You’d be far better off taking a brisk walk. The moment of truth must come soon, though most of Britain’s complacent, sheep-like media will be among the last to spot it.

I would have thought it was blaring, front-page, top-of- the-bulletin news that GlaxoSmithKline, one of our biggest companies, has just been fined £2 billion (yes, you heard that right, £2 billion) in the US for – among other things – bribing doctors, and encouraging the prescription of unsuitable drugs to children.

Its drug Paxil, sold here as Seroxat, was promoted as suitable for teenagers and children, even though trials had shown it was not.

Doctors were sent on free trips where they were treated to snorkelling, sailing, deep-sea fishing, balloon rides and spa treatments (and cash payments), to persuade them to prescribe these drugs, or to reward them for doing so.

A medically-qualified radio host was allegedly paid more than £150,000 to plug one GSK antidepressant for unapproved uses. GSK paid for articles approving its drugs to appear in reputable medical journals.

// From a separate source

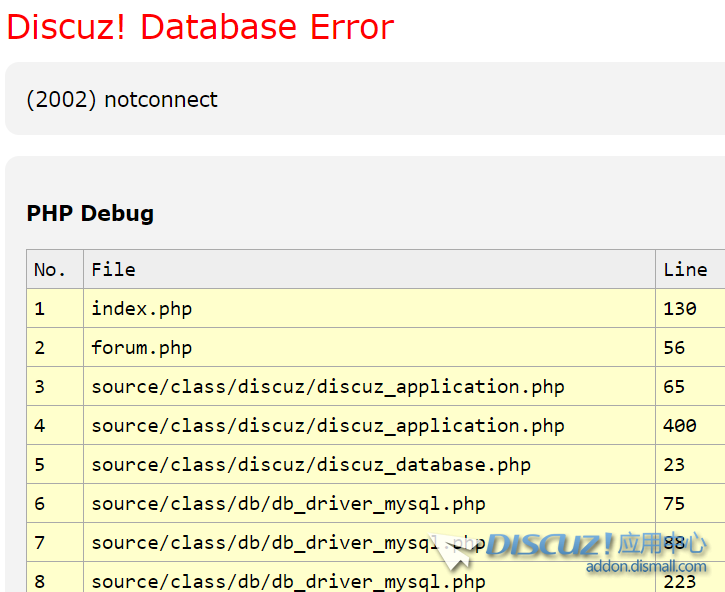
Task: Click the Discuz! logo watermark
Action: 550,545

It is well known now among doctors that other drug companies have suppressed unwelcome test results on modern antidepressants. These results show they are largely useless for their stated purpose. In many cases they were not significantly more effective than dummy tablets in lifting the moods of patients. Thanks to Freedom of Information investigations, the truth is now out.

Even worse than this is the growing suggestion that, far from making their users happy, these pills can increase suicidal thoughts in their minds, perhaps with tragic results.

The Medicines and Healthcare Products Regulatory Agency undertook trials which showed that teenagers and children who took Seroxat were significantly more likely to experience such thoughts.

Sara Carlin, an 18-year-old Canadian student with everything to live for, hanged herself in 2007 despite official warnings (and warnings from her mother) that the drug could lead to self-harm.

Quite why it should magically be safe for adults, I am not sure. Nor was the coroner in the 2003 inquest on Colin Whitfield, a retired headmaster, aged 56, who slit his wrists in his garden shed two weeks after starting to take Seroxat. The coroner recorded an open verdict and said the drug should be withdrawn until detailed national studies were made.

Mr Whitfield’s widow Kathryn said: ‘We have no doubt that it was the drug that caused him to do it.’

I would also remind readers of the recent statement by Dr Declan Gilsenan, Ireland’s former Assistant State Pathologist, who says he has seen ‘too many suicides’ after people had started taking antidepressants and is sure the evidence is ‘more than anecdotal’.

The defenders of this nasty, profiteering enterprise – including doctors who ought to know better – will come up with the usual bleat of ‘correlation is not causation’.

Just remember that this was the same sly song that Big Tobacco sang, when it first became obvious that cigarettes caused cancer. It is time for a proper investigation, with evidence on oath and the power of subpoena.